**Your instructions**. Lay out each line of the material below as a numbered list, leaving out blank lines. Don't include the pictures in your answer.

Stored items:
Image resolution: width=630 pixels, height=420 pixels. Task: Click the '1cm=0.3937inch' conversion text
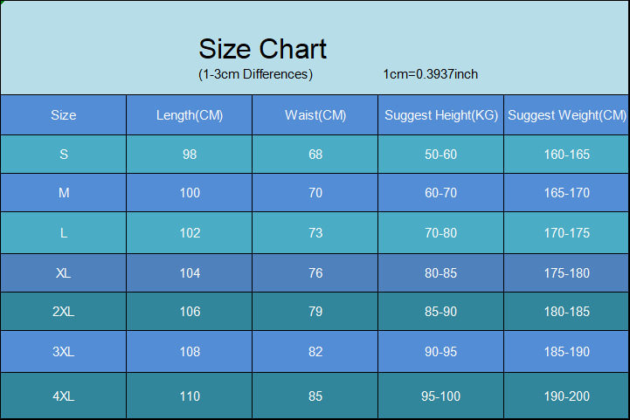(x=430, y=74)
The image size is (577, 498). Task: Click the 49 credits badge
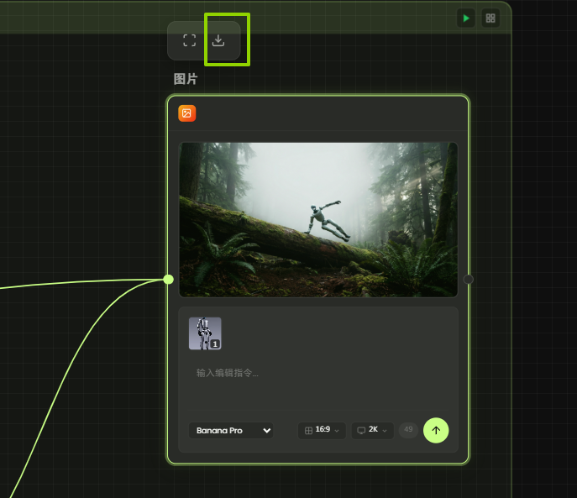point(408,430)
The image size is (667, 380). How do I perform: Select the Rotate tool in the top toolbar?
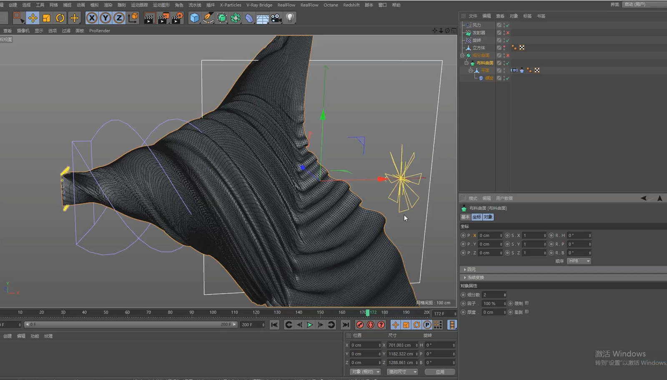point(60,18)
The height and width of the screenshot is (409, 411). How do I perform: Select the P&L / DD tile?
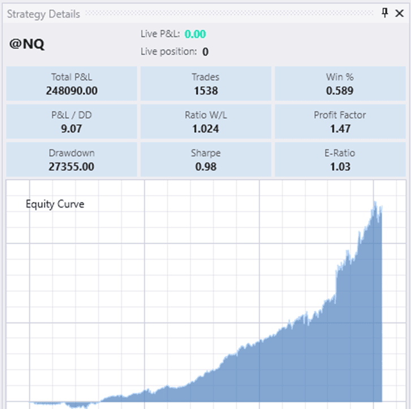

**Problem solution**.
1. Image resolution: width=630 pixels, height=420 pixels. Task: Click the '1cm=0.3937inch' conversion text
2. (x=430, y=74)
3. The image size is (577, 498). Task: Click the 49 credits badge
4. point(408,430)
5. The image size is (667, 380). How do I perform: Select the Rotate tool in the top toolbar?
6. point(60,18)
7. The height and width of the screenshot is (409, 411). How do I perform: Select the P&L / DD tile?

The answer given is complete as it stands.